My Story So Far...
I grew up a total weirdo. Lucky for me, that turned out to be a good thing. I think we all start out weird. All kids are weird. Sorry, but...c'mon. You know they are. They are all little weirdos.
Until the "real world" hits them. And I put "real world" in quotes because it's really up to us to decide for ourselves what our version of "real" is going to be. "Real" can describe the social timeline in which we work hard in K-12, get into a "good" college, choose a "good" degree, and use that degree to get a "good" job --- all before the pineal gland in our brain has fully developed. I don't know about you, but that sounds a little like taking a toddler to a shoe store and setting them loose to choose a pair of shoes for themselves before they even know how to walk properly OR what kind of shoe they need. So they choose. And low-and-behold, they choose an adult business shoe because they don't know it doesn't fit them. Then, imagine the adult shrugging and saying, "well, you should have just picked the right shoe." Not a perfect metaphor, but it makes me chuckle.

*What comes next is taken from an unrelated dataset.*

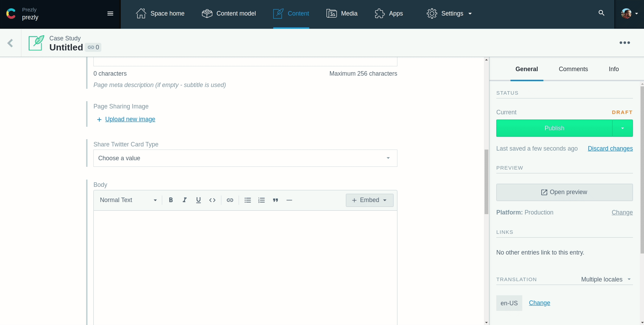This screenshot has width=644, height=325.
Task: Apply italic formatting in Body toolbar
Action: pyautogui.click(x=185, y=200)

Anyway, I did the whole social timeline thing. I graduated high school, got into a good college, DID NOT major in art like the good little socially indoctrinated robot I was, graduated, and then went to grad school because by the time I turned 23, I had no idea who I was outside of 'Student."
If grad school taught me anything, it was that following a generic social narrative would NOT bring me happiness, regardless of how successful I managed to be. I did everything right. I devoted 18 hours a day to both teaching ENG 101 and acing my graduate courses. I wish I was exaggerating. I'm not. I was a certified perfectionist and hating every second of it.

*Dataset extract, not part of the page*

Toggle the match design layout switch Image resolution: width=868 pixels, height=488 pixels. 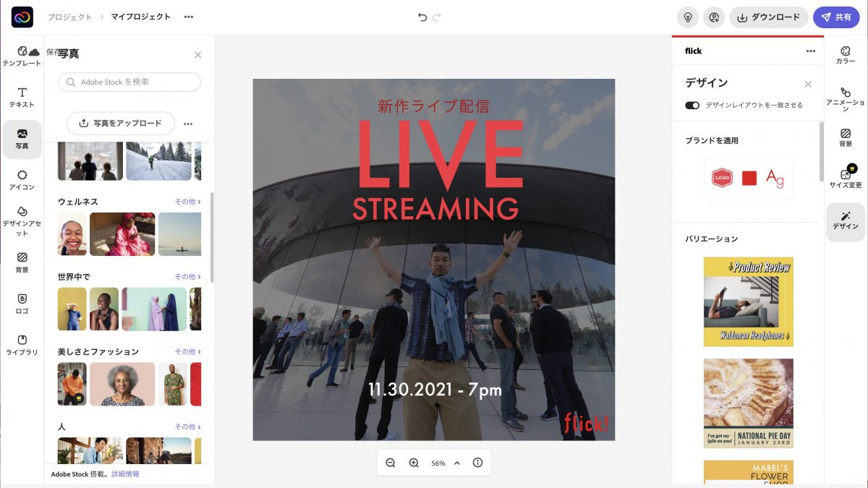(692, 105)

So, to shorten the story a bit, I moved with my husband to Austin, Texas December of 2019. I never really decided to quit my grad program. I just...never re-enrolled.

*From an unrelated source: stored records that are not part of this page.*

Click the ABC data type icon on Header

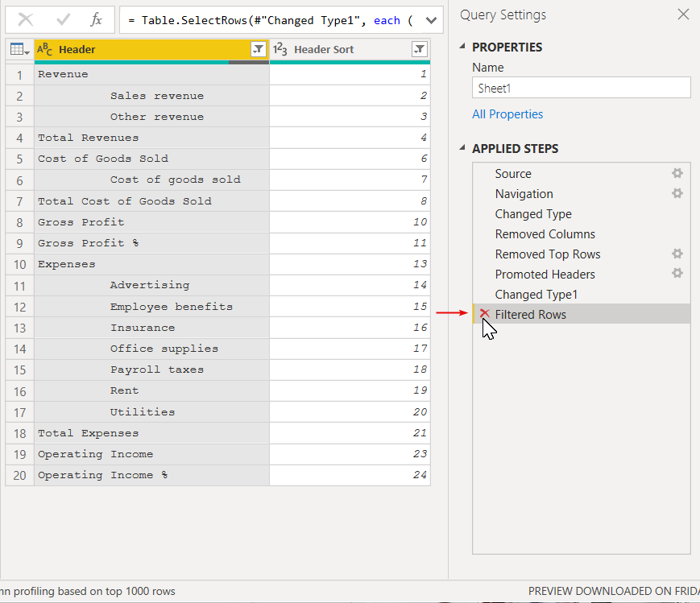point(45,50)
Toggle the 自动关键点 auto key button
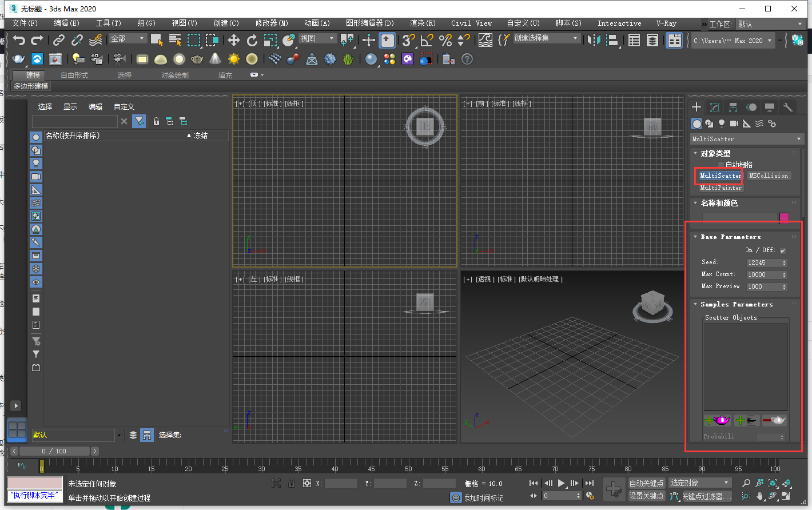Image resolution: width=812 pixels, height=510 pixels. point(646,483)
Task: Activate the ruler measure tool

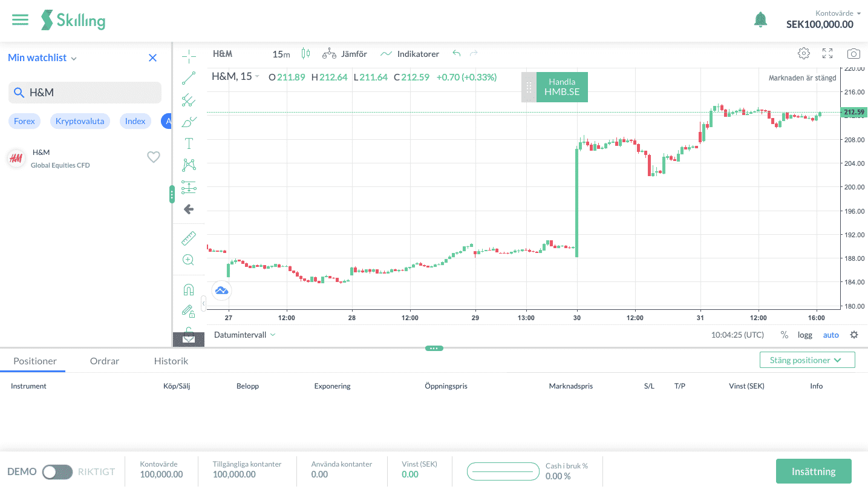Action: [189, 238]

The move reinvigorated my creative mind. After six years of having no time to myself, I suddenly had time. And I was determined to waste none of it. I held a deep grudge against my inner perfectionist for ever letting me dive so deep into unhappiness.
Cue "beautiful trash." A technique I started using to help me get over my fear of messing up. Because that's what perfectionism is. It's fear. Somehow, we have been tricked into thinking perfectionism is something to be proud of. But it's a barrier we build between ourselves and potential rejection. That's all it is. Perfectionism is an inner bully. How rude.
Because of beautiful trash, I have been able to grow more as an artist in 2020 and 2021 than I did the previous 6 years combined. I am also an abstract painter, but I had let my practice plateau because of my perfectionism. Perfectionism told me that the less I painted, the less probability I had of being rejected. Which is true, but rejection is part of the game, baby! It is much better to collect rejections like medals than avoid them forever.
Now, I am a working artist in Austin, Texas. I create content to help other artists reconnect with their creative selves. I visit the world of Lava Lamp Coffee often (IG: @lavalampcoffee if you wanna know), and I am enjoying my life for the first time in years. A master's degree never would have come close to making me as happy as I am now.
And I think this is important to share that with people. And I am so grateful for everyone who has given their love and support for me and my work. Thank you so much for being here, from the bottom of my heart.